No certificate required by any act from any physician or surgeon licentiate in medicine and surgery, or other medical practitioner, is valid unless the signer be registered under this act (ib., s. 37, as amended 23 and 24 Vict., c. 7, s. 3).

Penalty.—Wilfully procuring or attempting to procure one’s self to be registered by making or producing or causing to be made or produced any false or fraudulent representation or declaration, or aiding or abetting therein, is a misdemeanor in England and Ireland, and in Scotland a crime or offence, punishable by fine or imprisonment. The imprisonment cannot exceed twelve months (ib., s. 39).

Wilfully and falsely pretending to be or taking or using the name or title of physician, doctor of medicine, licentiate in medicine and surgery, bachelor of medicine, surgeon, general practitioner, or apothecary, or any name, title, addition, or description implying registration under this act, or recognition by law as a physician or surgeon or licentiate in medicine and surgery, or practitioner in medicine, or apothecary, is punishable on summary conviction by a penalty not exceeding £20 (ib., s. 40, 41).

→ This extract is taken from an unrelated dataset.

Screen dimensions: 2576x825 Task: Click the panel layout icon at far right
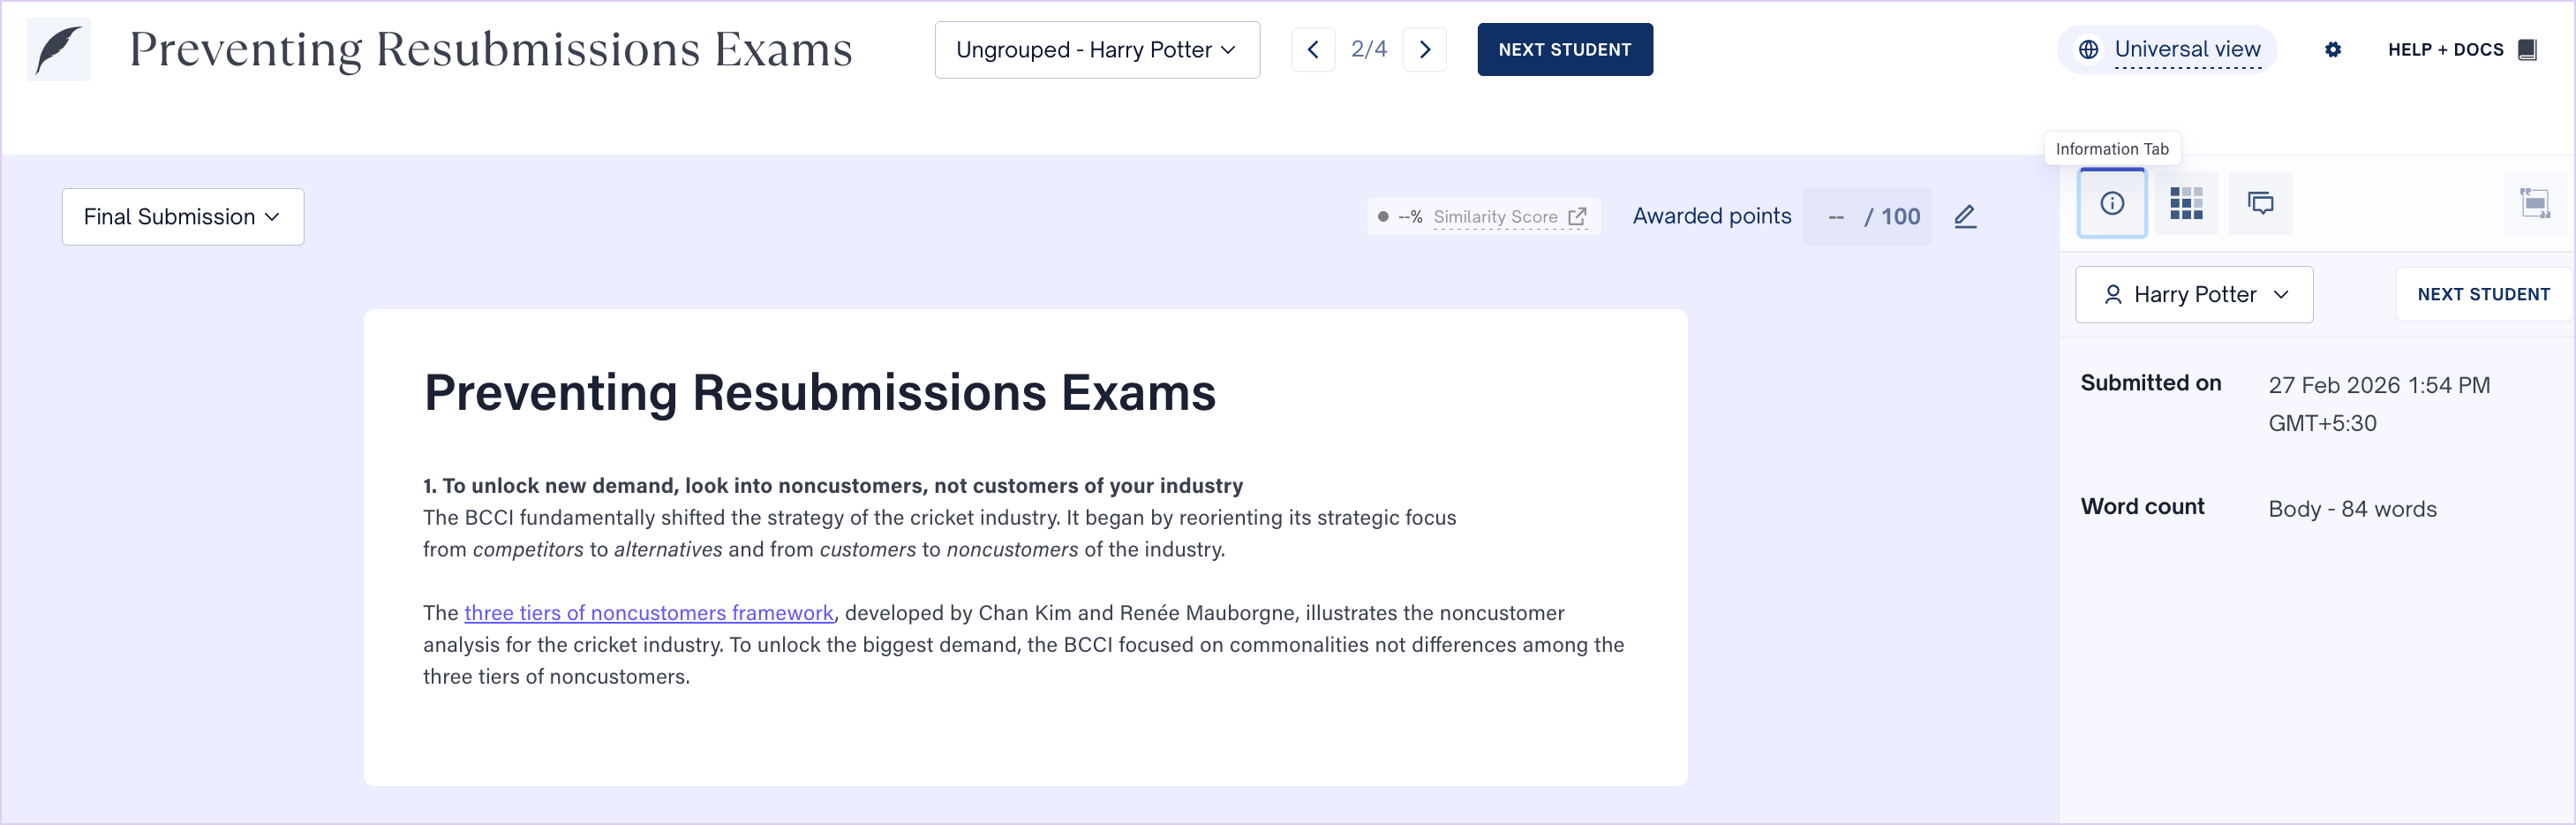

Deceased Physicians.—Every registrar of deaths in the United Kingdom, on receiving notice of the death of any medical practitioner, is required to transmit to the registrar of the general council and the registrar of the branch council a certificate of such death with the time and place, and on the receipt of such certificate the medical registrar is required to erase the name of the deceased from the register (ib., s. 45).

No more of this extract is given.